It must in the affirmative for two main reasons: The one is the fact that the complainant's companion Thuli corroborated the complainant's evidence that she was dragged into the bush. That is wholly inconsistent with intercourse by consent. The other is the fact that the Appellant was undoubtedly a lying witness and that is a legitimate consideration which a court is entitled to take into account in finding whether the guilt of an accused person has been proved. And finally, I should add that the complainant made a complaint about the rape straight away to the police and on her way she made a similar complaint to Thuli. If one has regard to the cumulative effect of the afore going, I am of the opinion that a court properly directed would have inevitably have concluded that the Appellant was guilty as charged.


With regard to the sentence, the sentence of six years imprisonment seems to me to be a proper sentence in the circumstances. I appreciate, as the Appellant has pointed out, that there are families involved and others would suffer as a result of his conviction.

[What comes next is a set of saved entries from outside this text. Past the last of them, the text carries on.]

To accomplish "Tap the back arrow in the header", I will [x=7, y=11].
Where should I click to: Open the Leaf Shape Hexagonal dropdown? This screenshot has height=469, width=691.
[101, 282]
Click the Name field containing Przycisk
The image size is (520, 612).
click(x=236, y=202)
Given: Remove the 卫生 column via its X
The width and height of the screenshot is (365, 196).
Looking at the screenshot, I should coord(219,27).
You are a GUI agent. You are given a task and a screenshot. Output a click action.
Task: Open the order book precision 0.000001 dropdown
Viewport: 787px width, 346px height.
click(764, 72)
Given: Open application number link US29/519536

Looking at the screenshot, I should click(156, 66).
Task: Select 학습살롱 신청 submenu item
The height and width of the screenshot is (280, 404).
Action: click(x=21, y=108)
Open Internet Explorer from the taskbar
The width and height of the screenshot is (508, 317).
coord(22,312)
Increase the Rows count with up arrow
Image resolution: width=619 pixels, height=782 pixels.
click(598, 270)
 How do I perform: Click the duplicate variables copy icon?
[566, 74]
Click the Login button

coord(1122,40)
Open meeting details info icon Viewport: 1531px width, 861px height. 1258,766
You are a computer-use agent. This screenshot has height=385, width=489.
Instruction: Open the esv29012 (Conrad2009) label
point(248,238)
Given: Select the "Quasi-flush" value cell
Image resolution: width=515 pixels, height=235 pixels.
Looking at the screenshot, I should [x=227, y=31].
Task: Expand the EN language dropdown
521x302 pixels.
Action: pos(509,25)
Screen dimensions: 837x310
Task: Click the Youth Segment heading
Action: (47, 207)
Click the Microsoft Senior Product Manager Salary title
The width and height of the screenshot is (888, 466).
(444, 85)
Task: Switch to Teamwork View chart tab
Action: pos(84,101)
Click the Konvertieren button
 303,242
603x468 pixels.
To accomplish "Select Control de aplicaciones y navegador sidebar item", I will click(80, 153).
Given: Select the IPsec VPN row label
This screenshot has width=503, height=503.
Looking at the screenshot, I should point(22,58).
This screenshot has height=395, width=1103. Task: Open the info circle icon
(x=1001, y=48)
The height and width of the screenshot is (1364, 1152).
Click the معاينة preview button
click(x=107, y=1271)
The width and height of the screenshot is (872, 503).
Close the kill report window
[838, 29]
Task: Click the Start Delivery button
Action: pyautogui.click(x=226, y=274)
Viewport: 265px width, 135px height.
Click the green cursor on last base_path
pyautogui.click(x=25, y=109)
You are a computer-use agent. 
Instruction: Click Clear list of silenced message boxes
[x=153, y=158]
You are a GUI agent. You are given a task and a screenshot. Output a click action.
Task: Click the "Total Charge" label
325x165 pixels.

That is one of the consequences which regrettably occur often in these cases, but there was no misdirection on the question of sentence and there is no basis upon which this court can be justified in holding that the sentence was a shocking sentence. In my judgement, the appeal must be dismissed and the conviction and sentence must be confirmed.


R.N. LEON JA


I agree :


W. H. R. SCHREINER JA


I agree :


J.H. STEYN JA

Delivered on this.........day of September 1997.